**Description of the task:** Beneath this task are records; count the lines among them that contain the word "Copy" and answer with the number only.

Extracted data entries:
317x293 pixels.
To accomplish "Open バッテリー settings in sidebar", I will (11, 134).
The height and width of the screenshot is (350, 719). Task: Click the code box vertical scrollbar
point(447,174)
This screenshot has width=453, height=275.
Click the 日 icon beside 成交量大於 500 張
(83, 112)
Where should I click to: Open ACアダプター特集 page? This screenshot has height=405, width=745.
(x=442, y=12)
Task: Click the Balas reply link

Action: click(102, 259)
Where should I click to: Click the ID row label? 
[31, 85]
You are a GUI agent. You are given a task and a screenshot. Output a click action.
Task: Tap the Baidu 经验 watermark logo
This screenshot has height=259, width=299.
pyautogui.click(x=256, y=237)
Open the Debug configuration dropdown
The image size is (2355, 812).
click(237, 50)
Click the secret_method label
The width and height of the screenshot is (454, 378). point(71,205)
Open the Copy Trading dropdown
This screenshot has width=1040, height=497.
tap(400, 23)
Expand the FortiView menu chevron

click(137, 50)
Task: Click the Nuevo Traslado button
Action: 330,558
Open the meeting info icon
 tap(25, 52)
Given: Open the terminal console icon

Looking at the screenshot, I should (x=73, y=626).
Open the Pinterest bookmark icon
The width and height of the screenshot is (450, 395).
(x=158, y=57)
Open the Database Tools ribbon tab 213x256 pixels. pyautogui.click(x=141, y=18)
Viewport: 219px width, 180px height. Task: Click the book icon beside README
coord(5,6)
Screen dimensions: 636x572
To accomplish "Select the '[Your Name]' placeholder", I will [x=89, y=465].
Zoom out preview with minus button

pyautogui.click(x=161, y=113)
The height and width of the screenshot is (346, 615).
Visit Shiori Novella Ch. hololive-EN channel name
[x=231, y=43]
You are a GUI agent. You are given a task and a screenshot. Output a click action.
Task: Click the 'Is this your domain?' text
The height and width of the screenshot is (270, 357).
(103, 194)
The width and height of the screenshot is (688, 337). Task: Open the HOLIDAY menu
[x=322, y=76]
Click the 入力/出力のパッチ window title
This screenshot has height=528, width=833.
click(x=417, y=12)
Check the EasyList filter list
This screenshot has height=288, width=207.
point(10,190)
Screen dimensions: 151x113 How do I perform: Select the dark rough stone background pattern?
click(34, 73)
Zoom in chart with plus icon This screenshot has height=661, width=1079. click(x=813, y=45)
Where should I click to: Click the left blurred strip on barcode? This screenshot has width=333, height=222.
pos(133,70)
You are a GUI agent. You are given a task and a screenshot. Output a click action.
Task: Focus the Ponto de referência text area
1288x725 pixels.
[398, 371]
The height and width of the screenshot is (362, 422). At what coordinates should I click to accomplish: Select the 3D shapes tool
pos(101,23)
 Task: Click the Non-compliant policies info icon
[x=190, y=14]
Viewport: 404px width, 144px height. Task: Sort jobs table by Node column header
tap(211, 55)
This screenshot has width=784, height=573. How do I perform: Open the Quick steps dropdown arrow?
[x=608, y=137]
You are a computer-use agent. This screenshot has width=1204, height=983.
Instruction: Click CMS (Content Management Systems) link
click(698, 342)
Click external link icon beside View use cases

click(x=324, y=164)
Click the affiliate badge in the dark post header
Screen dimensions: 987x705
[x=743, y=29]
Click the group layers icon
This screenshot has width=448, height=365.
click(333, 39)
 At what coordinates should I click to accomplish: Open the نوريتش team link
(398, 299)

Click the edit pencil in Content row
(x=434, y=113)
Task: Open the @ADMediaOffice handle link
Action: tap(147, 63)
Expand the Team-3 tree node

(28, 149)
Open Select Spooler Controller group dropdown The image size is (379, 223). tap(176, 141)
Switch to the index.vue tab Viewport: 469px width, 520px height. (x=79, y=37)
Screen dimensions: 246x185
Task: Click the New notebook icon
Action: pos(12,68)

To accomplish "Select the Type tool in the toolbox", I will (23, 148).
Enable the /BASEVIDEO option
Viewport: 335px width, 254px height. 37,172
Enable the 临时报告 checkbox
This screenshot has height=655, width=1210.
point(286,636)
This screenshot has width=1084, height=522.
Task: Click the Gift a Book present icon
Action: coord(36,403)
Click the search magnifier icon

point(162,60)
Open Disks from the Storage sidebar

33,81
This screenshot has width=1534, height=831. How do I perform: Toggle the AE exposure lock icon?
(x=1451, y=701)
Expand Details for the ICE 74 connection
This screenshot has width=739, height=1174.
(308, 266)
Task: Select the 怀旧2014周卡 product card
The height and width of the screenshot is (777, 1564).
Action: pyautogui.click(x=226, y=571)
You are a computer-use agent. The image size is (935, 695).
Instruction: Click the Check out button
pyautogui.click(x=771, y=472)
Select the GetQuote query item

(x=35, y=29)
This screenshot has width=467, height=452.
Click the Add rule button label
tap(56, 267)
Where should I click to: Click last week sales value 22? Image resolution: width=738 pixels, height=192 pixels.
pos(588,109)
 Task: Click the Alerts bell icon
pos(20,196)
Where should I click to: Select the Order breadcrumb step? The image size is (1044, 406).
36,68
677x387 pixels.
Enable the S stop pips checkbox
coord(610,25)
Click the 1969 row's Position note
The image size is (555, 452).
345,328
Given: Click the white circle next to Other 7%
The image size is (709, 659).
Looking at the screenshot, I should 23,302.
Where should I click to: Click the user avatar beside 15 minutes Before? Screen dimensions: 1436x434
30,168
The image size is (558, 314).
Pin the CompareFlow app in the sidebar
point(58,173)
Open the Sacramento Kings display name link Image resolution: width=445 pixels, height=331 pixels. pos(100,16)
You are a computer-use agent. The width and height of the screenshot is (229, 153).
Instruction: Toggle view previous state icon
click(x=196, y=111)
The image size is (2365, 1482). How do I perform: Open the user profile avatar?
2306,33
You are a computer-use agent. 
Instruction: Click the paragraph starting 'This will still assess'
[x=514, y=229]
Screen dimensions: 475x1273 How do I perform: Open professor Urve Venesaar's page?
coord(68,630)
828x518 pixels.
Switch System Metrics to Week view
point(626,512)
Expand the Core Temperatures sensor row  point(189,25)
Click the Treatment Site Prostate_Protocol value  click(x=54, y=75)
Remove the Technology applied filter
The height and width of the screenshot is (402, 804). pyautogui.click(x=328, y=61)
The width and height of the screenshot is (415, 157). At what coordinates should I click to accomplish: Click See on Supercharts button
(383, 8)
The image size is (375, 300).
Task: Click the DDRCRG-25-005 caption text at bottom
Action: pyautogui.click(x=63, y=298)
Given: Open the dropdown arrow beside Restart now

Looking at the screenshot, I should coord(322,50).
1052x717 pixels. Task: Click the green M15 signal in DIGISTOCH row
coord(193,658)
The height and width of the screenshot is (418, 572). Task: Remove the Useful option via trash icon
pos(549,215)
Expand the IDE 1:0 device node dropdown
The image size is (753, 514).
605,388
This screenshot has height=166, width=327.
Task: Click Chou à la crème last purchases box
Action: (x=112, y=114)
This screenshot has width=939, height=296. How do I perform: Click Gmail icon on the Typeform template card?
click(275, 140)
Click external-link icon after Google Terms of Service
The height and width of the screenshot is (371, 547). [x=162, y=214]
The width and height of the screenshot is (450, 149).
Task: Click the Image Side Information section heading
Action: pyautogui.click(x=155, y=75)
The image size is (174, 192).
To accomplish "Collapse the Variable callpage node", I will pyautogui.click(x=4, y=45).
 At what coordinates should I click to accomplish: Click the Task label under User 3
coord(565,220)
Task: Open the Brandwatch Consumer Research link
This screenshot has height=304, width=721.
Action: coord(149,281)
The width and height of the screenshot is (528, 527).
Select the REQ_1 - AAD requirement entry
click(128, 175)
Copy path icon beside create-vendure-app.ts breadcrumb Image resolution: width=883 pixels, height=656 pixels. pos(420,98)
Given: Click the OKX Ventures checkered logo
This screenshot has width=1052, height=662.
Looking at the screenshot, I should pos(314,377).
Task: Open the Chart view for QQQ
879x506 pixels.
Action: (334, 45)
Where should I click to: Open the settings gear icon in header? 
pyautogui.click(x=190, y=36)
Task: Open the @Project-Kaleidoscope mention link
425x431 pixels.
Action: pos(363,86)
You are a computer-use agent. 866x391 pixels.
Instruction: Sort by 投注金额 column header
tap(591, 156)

**Answer for the task:** 2